CHIP DESIGNER Qualcomm claims that GPUs are not the only way to accelerate application performance in smartphones.
Qualcomm, which has found its Snapdragon chip being picked up in many Android and Windows Phone 7 handsets, believes that the GPU, although important, isn't the final word when it comes to overall system performance. Talking with The INQUIRER, Sy Choudhury, director of product management at Qualcomm said, "The GPU will not solve the world's problems."
Choudhury claimed that while Nvidia, which has enjoyed success with its Tegra 2 chip "says GPU, GPU, GPU," for some tasks, such as web browsing, simply going for GPU acceleration won't yield the best performance. Choudhury claimed this is because "you have to feed the GPU with small bits [of data] in parallel".

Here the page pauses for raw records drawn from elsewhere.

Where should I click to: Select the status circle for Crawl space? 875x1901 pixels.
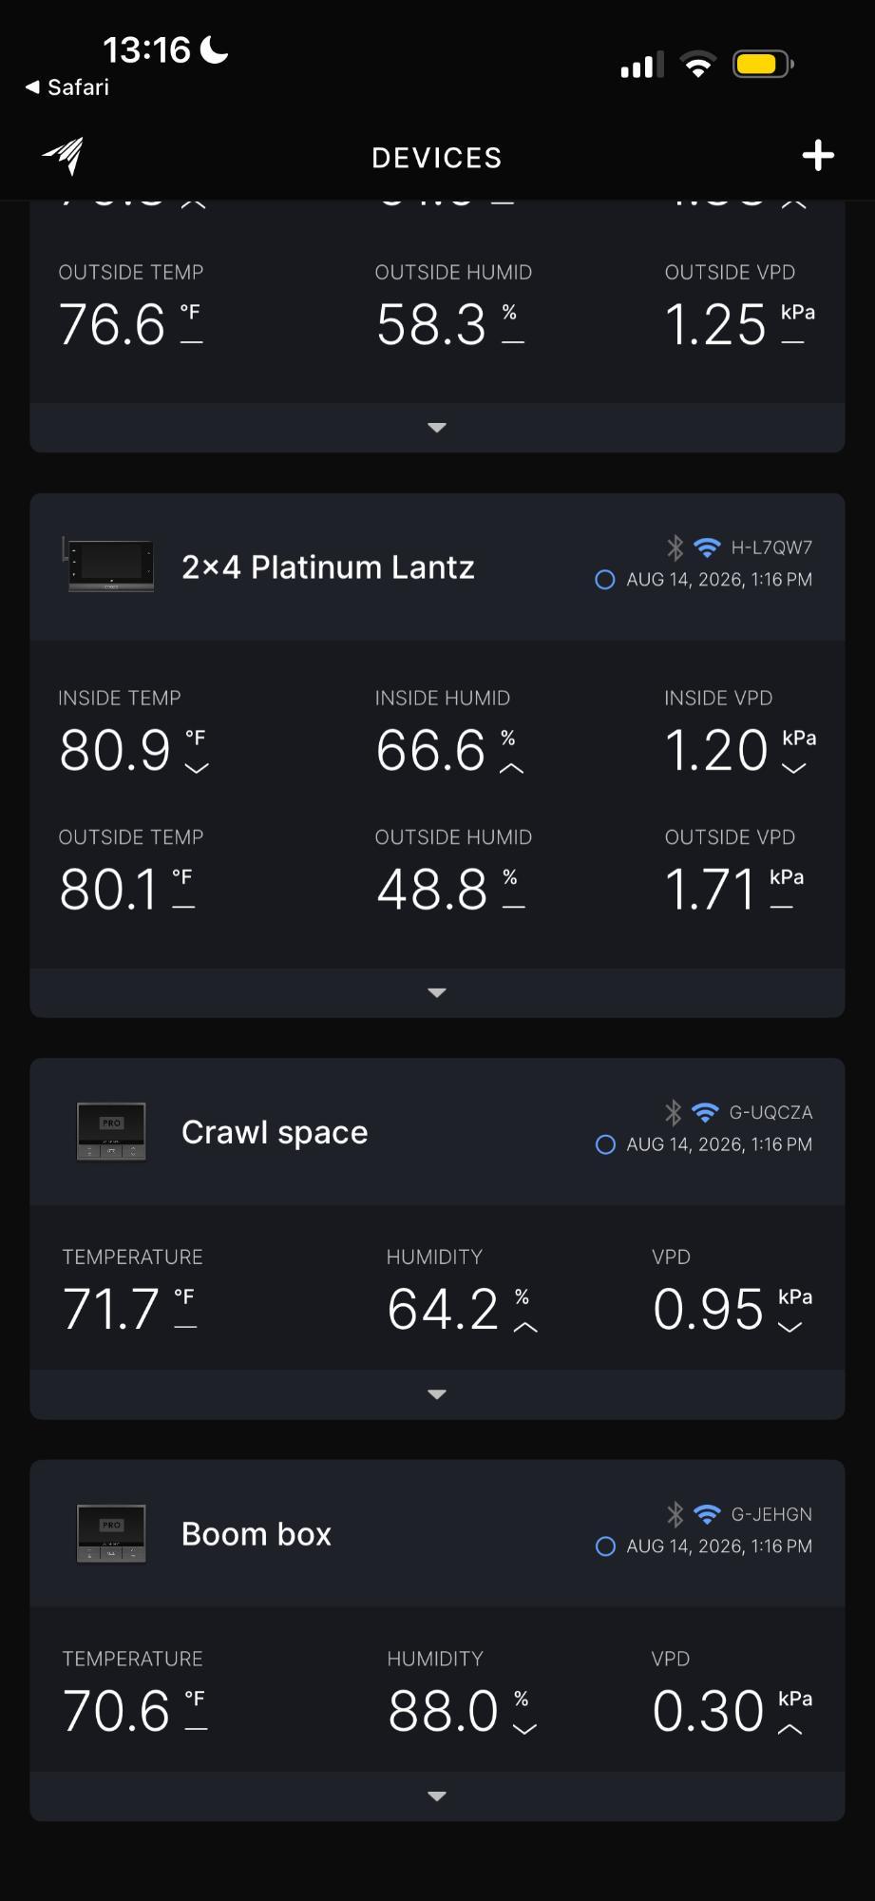click(604, 1144)

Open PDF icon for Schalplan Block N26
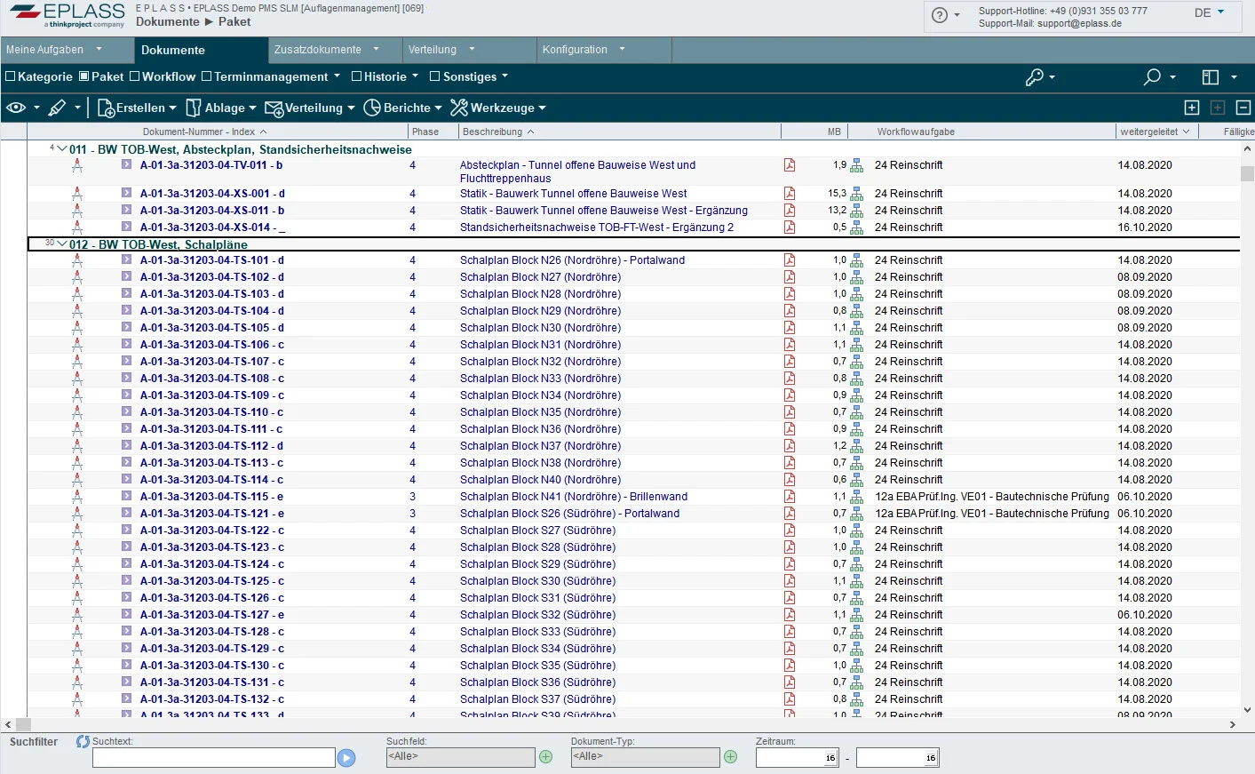[x=789, y=260]
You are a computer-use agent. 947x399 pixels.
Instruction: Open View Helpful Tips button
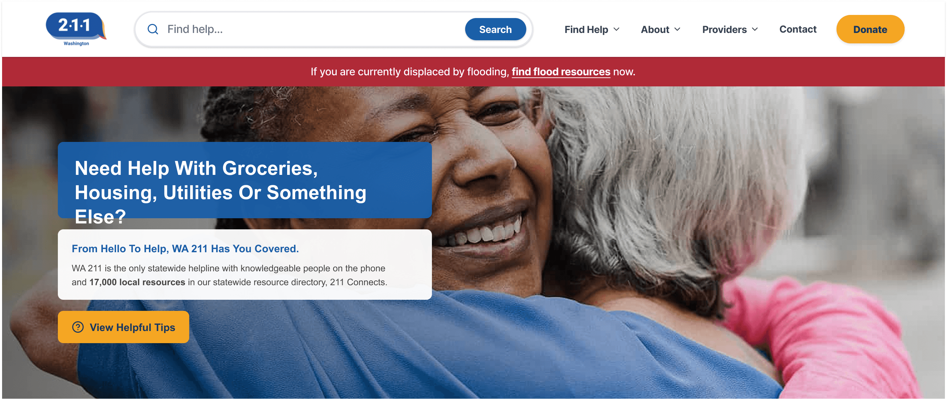pos(123,327)
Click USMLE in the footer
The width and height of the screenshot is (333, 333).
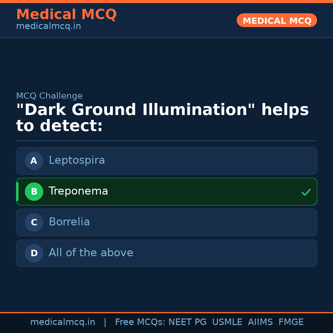(x=227, y=322)
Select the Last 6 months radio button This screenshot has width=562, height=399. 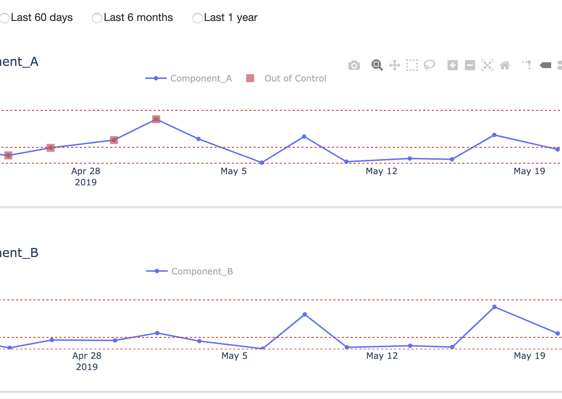point(97,18)
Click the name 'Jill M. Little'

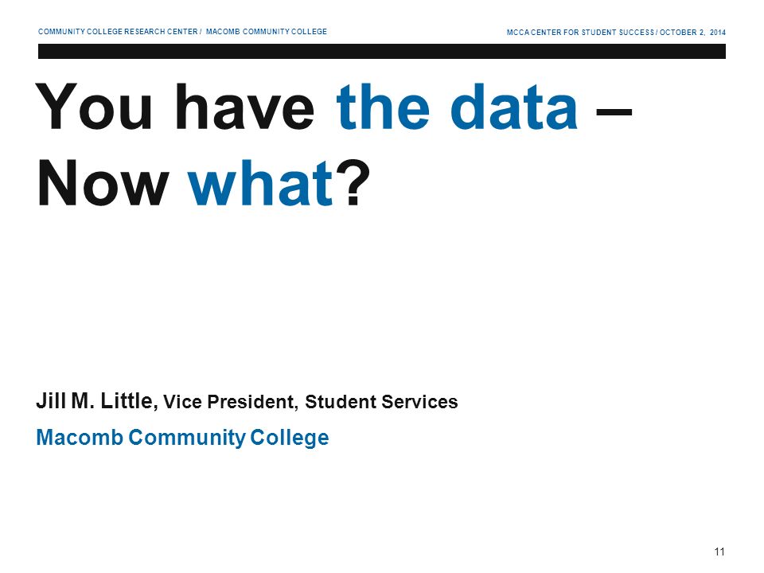(x=96, y=401)
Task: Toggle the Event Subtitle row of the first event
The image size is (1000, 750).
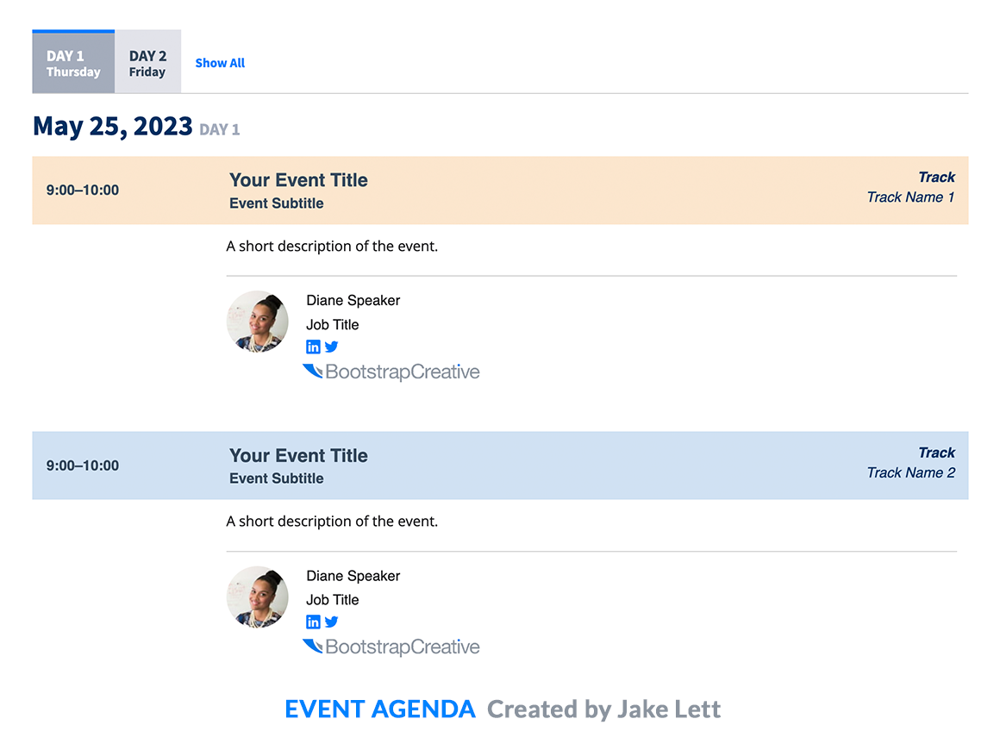Action: 276,203
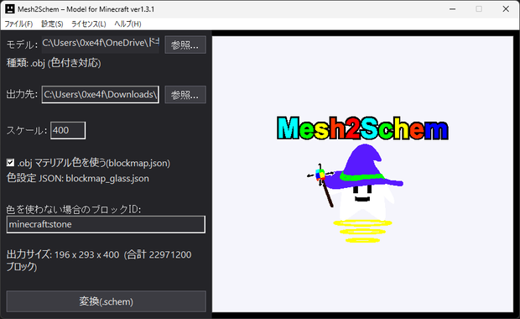The height and width of the screenshot is (319, 520).
Task: Minimize the Mesh2Schem window
Action: click(452, 9)
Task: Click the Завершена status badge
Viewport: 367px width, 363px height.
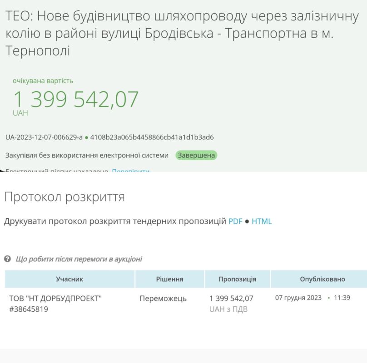Action: click(x=196, y=155)
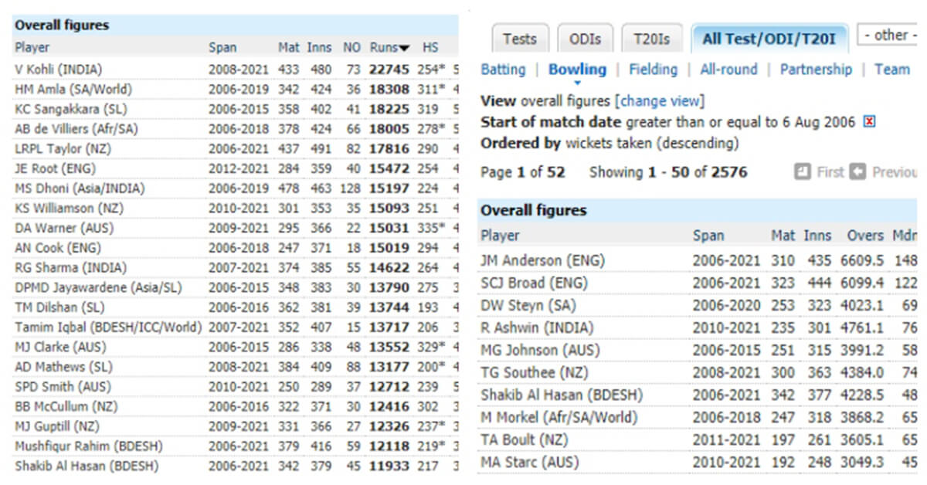
Task: Click the Previous page arrow icon
Action: click(857, 172)
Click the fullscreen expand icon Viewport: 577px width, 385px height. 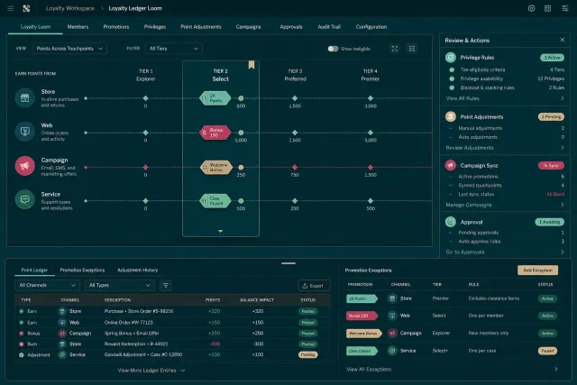[x=395, y=49]
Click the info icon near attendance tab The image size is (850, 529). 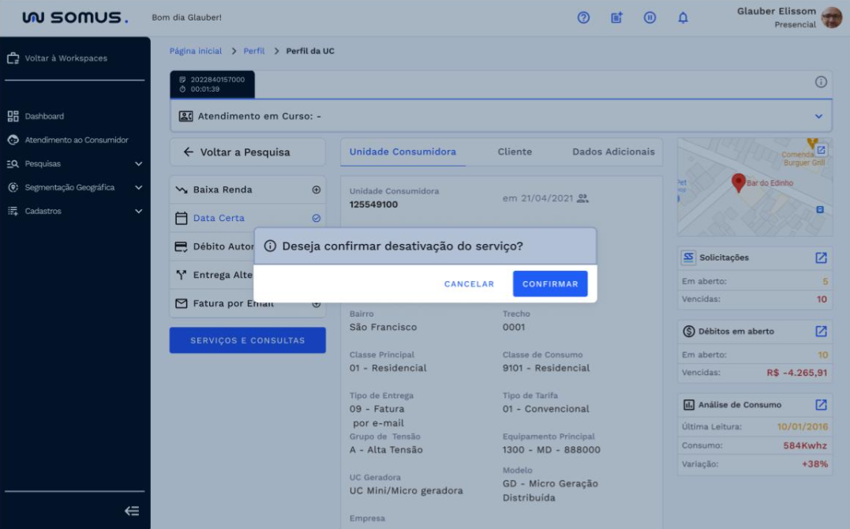click(x=821, y=82)
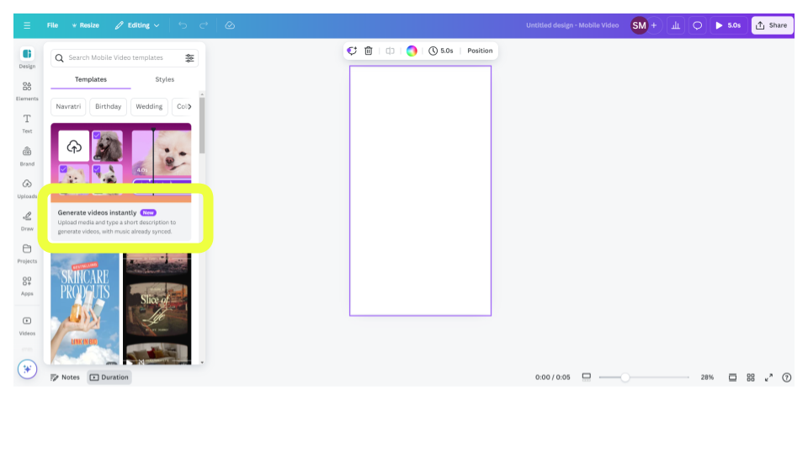Click the Share button
The image size is (808, 455).
pos(772,25)
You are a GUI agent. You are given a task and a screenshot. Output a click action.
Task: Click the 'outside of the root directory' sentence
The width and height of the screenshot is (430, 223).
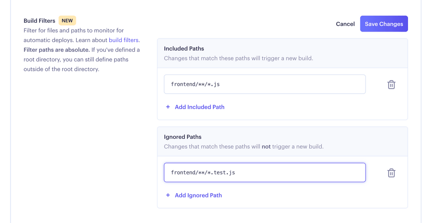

Although Choudhury said that chip designers should "harness the GPU to better the CPU", he claimed that, in the case of HTML5's Canvas tag, at present a traditional CPU will outperform any system-on-chip GPU. Software optimisation plays a big role in overall performance, said Choudhury. Qualcomm's Adobe Flash playback optimisation led him to claim that an HTC Desire S can play back HD 720p video from the web browser, a task he said the Motorola Xoom's Tegra 2 chip would fail at.
Choudhury said, "There is a misconception that the same processor and operating system gives the same performance." Asked why this the case, Choudhury explained that while everyone gets Qualcomm's hardware optimisations, not all of the software optimisations the firm works on are picked up by all OEMs.
This is, according to Choudhury, due to the market segmentation that device manufacturers like to have. Choudhury said that some manufacturers prefer having a headline device that has an offspring of cut down devices, while other manufacturers, citing Samsung and Motorola as examples, "have little commonality among devices".
Choudhury's point that customers cannot take phone specifications at face value is a worrying one and serves to cement Apple's view of having total control of both the hardware and software. It is quite possible that OEMs might do a better job than Qualcomm in their software optimisation, but the fact that customers simply don't know what they can expect from two devices running both a 1GHz Snapdragon chip is likely to confuse and frustrate users.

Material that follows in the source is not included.